::: Exercise input :::

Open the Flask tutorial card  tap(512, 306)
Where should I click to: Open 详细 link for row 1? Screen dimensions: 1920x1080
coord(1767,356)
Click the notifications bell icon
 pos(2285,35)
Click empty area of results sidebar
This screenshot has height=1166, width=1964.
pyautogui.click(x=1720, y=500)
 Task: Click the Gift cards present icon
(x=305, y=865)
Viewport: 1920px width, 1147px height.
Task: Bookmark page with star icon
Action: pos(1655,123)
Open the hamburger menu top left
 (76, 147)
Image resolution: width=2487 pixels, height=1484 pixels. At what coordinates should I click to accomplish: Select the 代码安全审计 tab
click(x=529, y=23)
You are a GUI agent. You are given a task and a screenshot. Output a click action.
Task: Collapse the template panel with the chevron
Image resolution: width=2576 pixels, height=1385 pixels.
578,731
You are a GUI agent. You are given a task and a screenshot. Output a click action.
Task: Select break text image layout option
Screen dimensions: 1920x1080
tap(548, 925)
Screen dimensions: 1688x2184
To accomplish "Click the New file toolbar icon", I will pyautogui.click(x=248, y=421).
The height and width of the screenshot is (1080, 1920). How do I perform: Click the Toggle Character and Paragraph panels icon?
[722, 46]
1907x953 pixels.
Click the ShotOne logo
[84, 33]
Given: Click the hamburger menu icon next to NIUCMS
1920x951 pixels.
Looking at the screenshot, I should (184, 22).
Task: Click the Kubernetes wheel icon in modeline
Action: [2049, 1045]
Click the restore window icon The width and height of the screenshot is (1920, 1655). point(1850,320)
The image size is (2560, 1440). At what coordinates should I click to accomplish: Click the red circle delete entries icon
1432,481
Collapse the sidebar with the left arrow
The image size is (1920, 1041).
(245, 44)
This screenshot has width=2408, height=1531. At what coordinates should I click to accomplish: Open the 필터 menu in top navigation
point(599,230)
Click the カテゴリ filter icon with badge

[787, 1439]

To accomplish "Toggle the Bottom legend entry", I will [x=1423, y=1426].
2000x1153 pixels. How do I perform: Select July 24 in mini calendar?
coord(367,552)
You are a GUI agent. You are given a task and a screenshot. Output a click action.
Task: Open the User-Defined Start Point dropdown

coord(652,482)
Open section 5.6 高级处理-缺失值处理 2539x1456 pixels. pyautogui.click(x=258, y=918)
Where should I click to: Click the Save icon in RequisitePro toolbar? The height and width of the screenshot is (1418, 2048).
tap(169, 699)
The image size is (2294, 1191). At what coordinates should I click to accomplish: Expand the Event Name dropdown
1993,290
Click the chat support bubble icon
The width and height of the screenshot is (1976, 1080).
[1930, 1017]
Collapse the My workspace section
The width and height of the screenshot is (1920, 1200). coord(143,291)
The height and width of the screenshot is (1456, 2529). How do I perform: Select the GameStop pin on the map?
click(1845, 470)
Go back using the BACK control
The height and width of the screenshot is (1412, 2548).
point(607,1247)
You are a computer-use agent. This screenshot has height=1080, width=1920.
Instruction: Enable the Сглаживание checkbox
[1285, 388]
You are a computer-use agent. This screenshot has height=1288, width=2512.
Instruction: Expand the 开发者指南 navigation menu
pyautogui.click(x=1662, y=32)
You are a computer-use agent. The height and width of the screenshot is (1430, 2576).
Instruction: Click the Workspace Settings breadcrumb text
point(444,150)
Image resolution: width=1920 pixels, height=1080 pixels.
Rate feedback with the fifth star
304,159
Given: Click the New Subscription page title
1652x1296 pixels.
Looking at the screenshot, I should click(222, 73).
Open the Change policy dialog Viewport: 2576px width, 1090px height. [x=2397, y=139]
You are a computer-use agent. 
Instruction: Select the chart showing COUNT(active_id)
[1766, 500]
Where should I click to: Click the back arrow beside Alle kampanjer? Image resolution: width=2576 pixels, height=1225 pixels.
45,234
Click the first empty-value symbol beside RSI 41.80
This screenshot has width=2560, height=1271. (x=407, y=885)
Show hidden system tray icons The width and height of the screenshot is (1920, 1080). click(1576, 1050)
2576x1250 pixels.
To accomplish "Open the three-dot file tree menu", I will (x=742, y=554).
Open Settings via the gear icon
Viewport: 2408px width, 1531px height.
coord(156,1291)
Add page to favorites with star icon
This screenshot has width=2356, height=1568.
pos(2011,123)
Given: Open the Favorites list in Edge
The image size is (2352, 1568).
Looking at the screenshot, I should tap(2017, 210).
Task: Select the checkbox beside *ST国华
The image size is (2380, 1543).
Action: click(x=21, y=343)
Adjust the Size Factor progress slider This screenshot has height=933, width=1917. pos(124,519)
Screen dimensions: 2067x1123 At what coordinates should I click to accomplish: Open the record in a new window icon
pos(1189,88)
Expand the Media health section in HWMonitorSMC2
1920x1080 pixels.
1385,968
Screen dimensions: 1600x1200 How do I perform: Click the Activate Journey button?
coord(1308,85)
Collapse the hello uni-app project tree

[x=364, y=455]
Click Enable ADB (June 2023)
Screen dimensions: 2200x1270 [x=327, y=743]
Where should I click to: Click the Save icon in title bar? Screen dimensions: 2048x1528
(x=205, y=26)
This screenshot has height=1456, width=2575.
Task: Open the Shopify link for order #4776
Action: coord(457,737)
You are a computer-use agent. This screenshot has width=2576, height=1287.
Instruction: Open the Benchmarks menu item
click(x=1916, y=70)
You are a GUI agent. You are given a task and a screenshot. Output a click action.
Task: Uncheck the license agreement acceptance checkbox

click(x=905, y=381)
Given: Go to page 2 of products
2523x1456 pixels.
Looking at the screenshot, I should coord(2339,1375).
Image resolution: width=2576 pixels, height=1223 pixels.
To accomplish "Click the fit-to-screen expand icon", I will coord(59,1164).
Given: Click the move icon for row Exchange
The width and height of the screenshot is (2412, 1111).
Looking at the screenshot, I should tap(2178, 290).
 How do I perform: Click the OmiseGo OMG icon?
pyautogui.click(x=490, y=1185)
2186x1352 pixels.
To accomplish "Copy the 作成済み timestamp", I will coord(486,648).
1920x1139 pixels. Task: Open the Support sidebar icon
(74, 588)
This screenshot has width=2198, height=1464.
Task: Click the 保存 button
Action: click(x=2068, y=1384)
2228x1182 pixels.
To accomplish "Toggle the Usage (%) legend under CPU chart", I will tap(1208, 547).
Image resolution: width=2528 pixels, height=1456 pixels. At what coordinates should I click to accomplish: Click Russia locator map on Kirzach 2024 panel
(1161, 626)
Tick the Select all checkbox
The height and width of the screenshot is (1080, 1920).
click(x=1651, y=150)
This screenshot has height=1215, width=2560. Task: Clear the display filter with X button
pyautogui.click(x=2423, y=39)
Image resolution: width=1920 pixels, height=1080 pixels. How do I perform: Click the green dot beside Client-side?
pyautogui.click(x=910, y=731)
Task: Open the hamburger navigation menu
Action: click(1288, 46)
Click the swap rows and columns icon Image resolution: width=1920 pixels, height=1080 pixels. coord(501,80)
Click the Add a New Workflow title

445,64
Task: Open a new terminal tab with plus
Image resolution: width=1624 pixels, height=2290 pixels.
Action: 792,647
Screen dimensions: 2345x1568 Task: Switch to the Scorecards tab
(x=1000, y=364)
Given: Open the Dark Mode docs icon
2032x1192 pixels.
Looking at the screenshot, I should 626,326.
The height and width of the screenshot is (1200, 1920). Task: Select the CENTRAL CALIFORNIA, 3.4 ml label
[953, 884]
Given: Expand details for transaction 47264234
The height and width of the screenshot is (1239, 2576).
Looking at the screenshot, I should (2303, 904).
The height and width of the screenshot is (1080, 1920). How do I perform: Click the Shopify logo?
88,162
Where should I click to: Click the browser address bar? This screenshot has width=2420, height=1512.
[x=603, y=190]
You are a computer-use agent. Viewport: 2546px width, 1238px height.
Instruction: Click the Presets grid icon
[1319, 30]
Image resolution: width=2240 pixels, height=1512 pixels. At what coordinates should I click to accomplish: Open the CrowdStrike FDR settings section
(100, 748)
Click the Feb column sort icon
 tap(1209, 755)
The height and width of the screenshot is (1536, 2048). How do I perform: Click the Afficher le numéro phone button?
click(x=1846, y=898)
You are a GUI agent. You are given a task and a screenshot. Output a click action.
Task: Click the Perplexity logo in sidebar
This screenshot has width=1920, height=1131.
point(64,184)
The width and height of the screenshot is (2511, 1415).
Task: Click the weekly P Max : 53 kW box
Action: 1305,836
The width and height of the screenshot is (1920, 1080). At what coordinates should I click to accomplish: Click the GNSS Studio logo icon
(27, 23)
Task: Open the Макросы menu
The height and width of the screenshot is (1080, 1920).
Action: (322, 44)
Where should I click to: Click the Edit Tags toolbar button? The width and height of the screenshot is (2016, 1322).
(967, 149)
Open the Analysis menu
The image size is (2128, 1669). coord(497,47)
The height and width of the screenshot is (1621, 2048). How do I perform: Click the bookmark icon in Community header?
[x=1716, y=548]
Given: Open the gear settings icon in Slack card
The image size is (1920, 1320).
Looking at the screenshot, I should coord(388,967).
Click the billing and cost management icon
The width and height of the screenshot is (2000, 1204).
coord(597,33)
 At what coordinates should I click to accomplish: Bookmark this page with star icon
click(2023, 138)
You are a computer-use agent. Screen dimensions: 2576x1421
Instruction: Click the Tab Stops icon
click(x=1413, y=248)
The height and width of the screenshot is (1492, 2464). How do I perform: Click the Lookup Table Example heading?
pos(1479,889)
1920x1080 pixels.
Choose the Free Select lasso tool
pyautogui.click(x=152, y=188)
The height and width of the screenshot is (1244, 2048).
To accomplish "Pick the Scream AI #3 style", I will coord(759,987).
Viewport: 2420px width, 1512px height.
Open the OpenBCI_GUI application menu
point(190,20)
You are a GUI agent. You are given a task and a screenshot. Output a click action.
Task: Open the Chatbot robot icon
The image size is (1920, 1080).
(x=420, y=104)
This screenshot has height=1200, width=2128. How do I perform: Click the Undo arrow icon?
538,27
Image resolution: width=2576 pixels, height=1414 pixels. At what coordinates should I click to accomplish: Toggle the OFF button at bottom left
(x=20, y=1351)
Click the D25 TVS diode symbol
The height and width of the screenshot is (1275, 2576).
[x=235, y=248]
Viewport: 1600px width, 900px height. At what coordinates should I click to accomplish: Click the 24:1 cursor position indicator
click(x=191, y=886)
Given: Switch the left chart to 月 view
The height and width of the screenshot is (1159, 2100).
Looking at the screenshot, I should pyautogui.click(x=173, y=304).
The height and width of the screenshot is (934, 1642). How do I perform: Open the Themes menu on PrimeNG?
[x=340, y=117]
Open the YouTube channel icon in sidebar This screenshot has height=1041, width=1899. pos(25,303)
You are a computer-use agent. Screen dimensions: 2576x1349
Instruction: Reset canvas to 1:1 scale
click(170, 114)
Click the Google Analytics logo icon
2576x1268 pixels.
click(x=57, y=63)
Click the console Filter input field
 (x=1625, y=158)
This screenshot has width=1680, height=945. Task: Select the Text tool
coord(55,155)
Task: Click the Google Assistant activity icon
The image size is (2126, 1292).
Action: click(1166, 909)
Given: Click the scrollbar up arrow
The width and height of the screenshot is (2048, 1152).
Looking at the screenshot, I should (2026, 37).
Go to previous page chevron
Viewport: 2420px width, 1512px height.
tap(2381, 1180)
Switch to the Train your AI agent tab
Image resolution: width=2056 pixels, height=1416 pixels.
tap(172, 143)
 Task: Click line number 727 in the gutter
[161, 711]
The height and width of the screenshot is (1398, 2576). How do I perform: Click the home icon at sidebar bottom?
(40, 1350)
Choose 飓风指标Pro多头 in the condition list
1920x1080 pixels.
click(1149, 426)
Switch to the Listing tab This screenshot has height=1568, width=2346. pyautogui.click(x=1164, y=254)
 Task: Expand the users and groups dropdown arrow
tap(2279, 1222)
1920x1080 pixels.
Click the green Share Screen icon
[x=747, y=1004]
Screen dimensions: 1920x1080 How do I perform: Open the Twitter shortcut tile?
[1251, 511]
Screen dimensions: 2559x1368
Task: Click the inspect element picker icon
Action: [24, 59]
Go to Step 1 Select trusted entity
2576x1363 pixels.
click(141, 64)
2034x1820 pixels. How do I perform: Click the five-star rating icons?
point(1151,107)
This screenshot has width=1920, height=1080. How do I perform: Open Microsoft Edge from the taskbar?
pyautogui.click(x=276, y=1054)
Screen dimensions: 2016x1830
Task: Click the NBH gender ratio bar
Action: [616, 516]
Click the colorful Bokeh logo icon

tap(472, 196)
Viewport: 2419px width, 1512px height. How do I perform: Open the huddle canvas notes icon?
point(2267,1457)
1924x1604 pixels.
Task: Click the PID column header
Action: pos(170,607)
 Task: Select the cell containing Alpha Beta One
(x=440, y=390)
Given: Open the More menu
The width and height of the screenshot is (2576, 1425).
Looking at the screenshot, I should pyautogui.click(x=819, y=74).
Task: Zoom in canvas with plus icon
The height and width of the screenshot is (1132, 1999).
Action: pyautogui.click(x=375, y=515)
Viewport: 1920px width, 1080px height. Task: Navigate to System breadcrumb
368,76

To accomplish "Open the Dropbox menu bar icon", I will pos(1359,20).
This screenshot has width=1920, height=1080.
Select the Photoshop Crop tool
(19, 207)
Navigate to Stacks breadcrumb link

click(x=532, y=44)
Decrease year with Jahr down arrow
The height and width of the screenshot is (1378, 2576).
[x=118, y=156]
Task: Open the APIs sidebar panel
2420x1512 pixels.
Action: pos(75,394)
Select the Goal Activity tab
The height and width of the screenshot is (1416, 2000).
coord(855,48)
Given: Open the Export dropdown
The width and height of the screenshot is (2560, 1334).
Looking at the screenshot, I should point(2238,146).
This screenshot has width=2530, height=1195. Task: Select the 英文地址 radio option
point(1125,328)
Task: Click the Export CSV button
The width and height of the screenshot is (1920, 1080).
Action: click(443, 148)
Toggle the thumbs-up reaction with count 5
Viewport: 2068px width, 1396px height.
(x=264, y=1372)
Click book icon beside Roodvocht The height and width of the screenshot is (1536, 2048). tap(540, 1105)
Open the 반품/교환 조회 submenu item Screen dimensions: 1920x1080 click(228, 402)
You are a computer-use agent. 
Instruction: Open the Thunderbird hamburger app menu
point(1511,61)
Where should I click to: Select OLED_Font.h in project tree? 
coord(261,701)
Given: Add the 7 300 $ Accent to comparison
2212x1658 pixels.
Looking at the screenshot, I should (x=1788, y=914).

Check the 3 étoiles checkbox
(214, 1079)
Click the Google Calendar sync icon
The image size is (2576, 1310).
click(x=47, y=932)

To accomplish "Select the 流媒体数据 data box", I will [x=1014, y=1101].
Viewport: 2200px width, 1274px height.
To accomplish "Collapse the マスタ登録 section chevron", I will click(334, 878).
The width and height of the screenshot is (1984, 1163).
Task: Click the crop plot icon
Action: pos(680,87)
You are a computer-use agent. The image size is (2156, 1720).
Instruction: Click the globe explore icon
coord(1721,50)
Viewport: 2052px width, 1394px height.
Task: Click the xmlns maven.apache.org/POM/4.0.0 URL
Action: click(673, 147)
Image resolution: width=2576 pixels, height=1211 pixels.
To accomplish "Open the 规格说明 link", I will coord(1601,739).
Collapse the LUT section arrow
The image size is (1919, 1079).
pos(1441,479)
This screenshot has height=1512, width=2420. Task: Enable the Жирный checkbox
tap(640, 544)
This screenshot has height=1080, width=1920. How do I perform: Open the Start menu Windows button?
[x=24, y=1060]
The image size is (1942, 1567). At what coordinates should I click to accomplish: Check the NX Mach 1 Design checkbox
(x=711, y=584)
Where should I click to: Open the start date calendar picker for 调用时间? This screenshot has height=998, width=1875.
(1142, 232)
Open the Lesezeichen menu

:::

- Required action:
Only the lines above from the one with "The width and height of the screenshot is (2576, 1425)." up to and including the one with "Task: Click the Export CSV button" should be repeated, exactly as written.

- Solution for this exercise:
The width and height of the screenshot is (2576, 1425).
Looking at the screenshot, I should pyautogui.click(x=819, y=74).
Task: Zoom in canvas with plus icon
The height and width of the screenshot is (1132, 1999).
Action: pyautogui.click(x=375, y=515)
Viewport: 1920px width, 1080px height. Task: Navigate to System breadcrumb
368,76

To accomplish "Open the Dropbox menu bar icon", I will pos(1359,20).
This screenshot has width=1920, height=1080.
Select the Photoshop Crop tool
(19, 207)
Navigate to Stacks breadcrumb link

click(x=532, y=44)
Decrease year with Jahr down arrow
The height and width of the screenshot is (1378, 2576).
[x=118, y=156]
Task: Open the APIs sidebar panel
2420x1512 pixels.
Action: pos(75,394)
Select the Goal Activity tab
The height and width of the screenshot is (1416, 2000).
coord(855,48)
Given: Open the Export dropdown
The width and height of the screenshot is (2560, 1334).
Looking at the screenshot, I should point(2238,146).
This screenshot has width=2530, height=1195. Task: Select the 英文地址 radio option
point(1125,328)
Task: Click the Export CSV button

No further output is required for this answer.